— Task statement —
Would you please return the lines of the material that contain the word "each"?

— Extracted entries —

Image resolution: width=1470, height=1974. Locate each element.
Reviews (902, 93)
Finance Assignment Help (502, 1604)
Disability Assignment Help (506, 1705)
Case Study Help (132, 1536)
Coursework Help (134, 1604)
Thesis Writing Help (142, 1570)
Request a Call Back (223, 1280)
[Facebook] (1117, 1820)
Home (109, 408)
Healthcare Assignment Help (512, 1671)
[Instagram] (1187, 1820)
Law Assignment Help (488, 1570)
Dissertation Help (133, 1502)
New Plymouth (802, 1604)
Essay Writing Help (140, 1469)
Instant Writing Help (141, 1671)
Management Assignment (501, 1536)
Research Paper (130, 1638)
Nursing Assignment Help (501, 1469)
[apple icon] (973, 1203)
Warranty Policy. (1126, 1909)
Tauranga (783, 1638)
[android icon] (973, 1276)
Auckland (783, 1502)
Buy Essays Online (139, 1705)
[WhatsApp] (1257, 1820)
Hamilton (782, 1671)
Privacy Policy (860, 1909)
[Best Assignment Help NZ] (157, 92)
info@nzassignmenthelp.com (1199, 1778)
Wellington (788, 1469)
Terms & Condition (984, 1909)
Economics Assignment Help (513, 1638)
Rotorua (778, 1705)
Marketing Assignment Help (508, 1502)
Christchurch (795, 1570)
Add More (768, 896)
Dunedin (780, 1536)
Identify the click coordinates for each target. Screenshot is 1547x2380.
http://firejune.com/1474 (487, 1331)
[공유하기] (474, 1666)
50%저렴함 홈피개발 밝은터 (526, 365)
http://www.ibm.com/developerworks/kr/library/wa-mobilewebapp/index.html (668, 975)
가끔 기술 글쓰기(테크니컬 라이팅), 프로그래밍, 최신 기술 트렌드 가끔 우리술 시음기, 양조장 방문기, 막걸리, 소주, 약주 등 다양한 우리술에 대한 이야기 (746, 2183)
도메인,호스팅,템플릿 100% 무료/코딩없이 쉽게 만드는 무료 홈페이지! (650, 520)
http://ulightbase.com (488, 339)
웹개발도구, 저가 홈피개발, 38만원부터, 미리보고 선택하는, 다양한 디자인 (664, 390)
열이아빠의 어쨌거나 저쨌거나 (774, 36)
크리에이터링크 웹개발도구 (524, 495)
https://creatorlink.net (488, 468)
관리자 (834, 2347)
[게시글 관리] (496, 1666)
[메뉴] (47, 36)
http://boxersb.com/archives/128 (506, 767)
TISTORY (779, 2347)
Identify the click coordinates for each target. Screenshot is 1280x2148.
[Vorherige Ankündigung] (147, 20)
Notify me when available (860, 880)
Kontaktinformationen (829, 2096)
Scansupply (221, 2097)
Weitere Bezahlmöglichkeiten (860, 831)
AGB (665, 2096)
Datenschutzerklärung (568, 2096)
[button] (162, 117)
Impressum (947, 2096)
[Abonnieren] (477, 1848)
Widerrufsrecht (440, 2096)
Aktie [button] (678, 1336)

— Output of the task —
Image resolution: width=1470, height=1974. Locate each element.
Identify the click coordinates for each target. Screenshot is 1547x2380.
Identify the click coordinates for each target. Screenshot is 1280x2148.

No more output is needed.